Het was dus mooi en leerzaam om studenten het schema van 2000 te tonen en verschillen te laten signaleren (tijdens één college verzuchtte iemand: ‘er is de afgelopen twintig jaar meer veranderd dan tussen 1800 en 2000’).
Deze denkoefening werd vorig jaar, in TNTL, systematisch uitgevoerd door Bax en de zijnen. Zij komen, heel kort samengevat, tot zeven kwesties die sinds Dorleijn en Van Rees schema van 2000 veranderd waren:
- Alles wat digitaal is
- ‘Literaire evenementen in de breedste zin’

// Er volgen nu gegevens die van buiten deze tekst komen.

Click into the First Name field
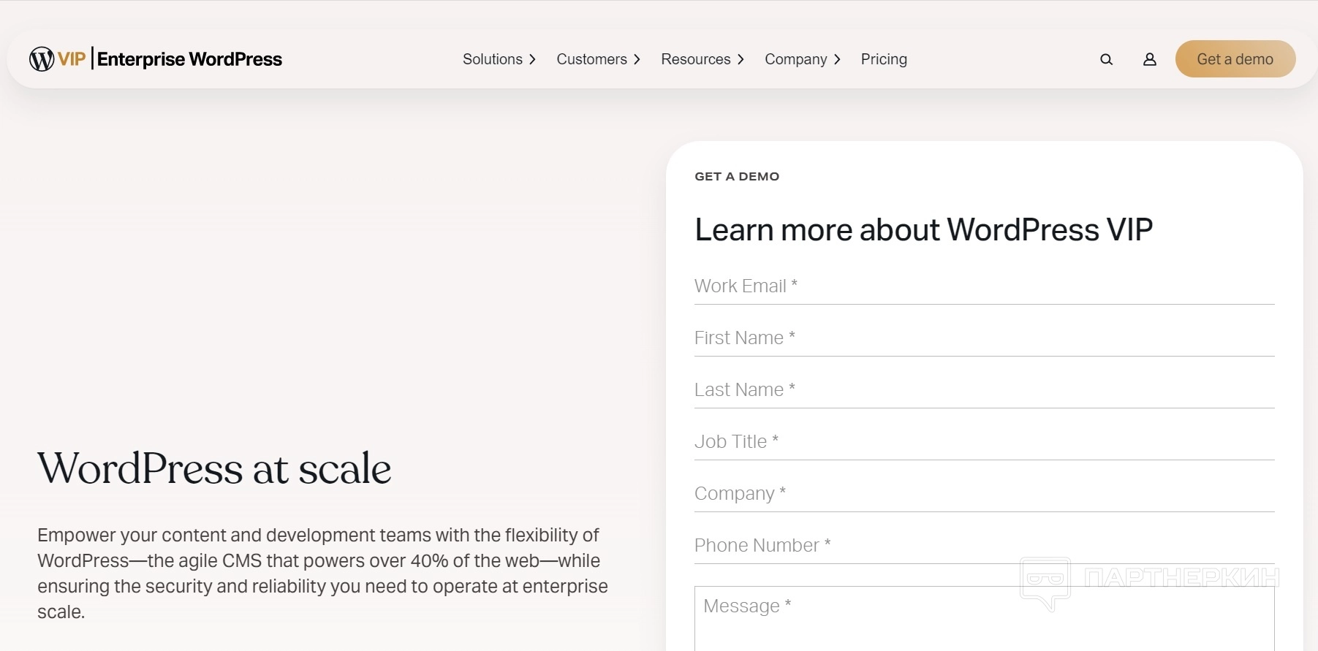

- Literaire prijzen ontbreken
- Literaire kritiek in alle niet-klassieke vormen
- Talentontwikkeling: schrijfopleidingen; productiehuizen; agenten
- Distributie
- ‘Organisaties die zich bezighouden met literatuurpromotie en leesbevordering’
Hierop reageerde Gaston Franssen met de vaststelling dat de aanpassingen van Bax e.a. welkom en terecht waren, maar dat hier geen sprake was van een analyse van het literaire veld zoals Bourdieu dat definieerde. Als illustratie presenteerde Fransen zijn schema van het actuele veld van de Nederlandstalige poëzie, dat qua opzet en inzet inderdaad teruggrijpt op Bourdieu’s schema van het Franse literaire veld in de tweede helft van de negentiende eeuw.

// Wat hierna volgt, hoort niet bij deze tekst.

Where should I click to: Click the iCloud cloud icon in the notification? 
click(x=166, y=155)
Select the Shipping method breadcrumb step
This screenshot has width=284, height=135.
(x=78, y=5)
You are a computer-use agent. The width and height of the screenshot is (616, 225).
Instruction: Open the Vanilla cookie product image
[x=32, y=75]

Opnieuw een mooie denkoefening. Ik zag er op mijn beurt aanleiding in om een meer kwalitatieve toespitsing voor te stellen. Bij het latere gebruik van het model van Dorleijn en Van Rees lag steeds de nadruk op de institutionele kant van de veldverhoudingen, terwijl er wel degelijk – ook met Bourdieu in de hand – inhoudelijke, ‘poëticale’, analyses mogelijk en zelfs zeer zinvol zijn. Ik illustreer dat aan de hand van twee (hier beknopt gehouden) testcasussen: het carrièreverloop van Ilja Leonard Pfeijffer en de poëzieproductie bij uitgeverij De Bezige Bij tussen 2018-2022.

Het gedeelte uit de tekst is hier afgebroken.